Other key differences in the 2015-2016 period were:
- A larger number of patients in expansion states received treatment at integrated network cancer programs accredited by the Commission on Cancer of the American College of Surgeons, known to produce better overall survival rates.
- Patients traveled farther for care in expansion states, suggesting that patients who lived greater distances from hospitals could now obtain care because of coverage, Hoehn noted.
- Patients in expansion states who had end-stage colon cancer were more likely to receive palliative care services, which aim to improve quality of life.

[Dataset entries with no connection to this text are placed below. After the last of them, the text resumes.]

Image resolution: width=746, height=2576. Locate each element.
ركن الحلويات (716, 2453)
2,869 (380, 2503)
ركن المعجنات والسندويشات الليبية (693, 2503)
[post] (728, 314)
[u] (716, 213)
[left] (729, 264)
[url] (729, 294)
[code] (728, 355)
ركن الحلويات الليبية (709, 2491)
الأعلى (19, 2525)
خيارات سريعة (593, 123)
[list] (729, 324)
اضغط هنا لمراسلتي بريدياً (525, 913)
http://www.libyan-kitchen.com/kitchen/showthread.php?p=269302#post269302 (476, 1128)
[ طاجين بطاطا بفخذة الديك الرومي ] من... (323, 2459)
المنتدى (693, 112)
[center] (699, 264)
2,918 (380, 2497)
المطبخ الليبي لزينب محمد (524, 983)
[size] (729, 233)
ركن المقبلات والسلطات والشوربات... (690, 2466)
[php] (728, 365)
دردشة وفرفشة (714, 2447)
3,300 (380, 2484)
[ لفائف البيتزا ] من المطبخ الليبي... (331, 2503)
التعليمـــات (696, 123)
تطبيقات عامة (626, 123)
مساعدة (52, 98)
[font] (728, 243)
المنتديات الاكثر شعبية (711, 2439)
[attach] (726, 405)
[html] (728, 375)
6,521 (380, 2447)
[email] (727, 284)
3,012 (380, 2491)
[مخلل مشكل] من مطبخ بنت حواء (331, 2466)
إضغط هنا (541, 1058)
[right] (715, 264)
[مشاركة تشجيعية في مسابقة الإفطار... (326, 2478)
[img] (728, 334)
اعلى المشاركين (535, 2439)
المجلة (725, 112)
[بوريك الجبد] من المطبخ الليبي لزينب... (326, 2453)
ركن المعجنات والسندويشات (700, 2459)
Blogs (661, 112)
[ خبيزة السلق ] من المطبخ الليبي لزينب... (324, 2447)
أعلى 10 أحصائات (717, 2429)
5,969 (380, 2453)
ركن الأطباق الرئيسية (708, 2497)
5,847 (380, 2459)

- Among patients who underwent cancer operations, more in expansion states had minimally invasive and non-urgent procedures. Hoehn said both changes may be due to earlier diagnosis in these states.
“Our findings suggest that Medicaid expansion has enabled more previously uninsured people to see a primary care physician and get screened for colon cancer,” said senior investigator Samer Tohme, M.D., surgical oncologist at UPMC Hillman Cancer Center and assistant professor of surgery at the University of Pittsburgh School of Medicine. “Studies show that patients who are diagnosed at an earlier stage are more likely to have better treatment options, improved quality of care and longer survival.”
Their study, however, did not track survival rates or other long-term results.
Other study authors are Caroline J. Rieser, M.D., Heather Phelos, M.P.H., Ibrahim Nassour, M.D., M.S.C.S., Alessandro Paniccia, M.D., and Amer H. Zureikat, M.D., of the UPMC Department of Surgery and Lindsay M. Sabik, Ph.D., from the University of Pittsburgh Graduate School of Public Health.
The study was funded by the University of Pittsburgh Department of Surgery.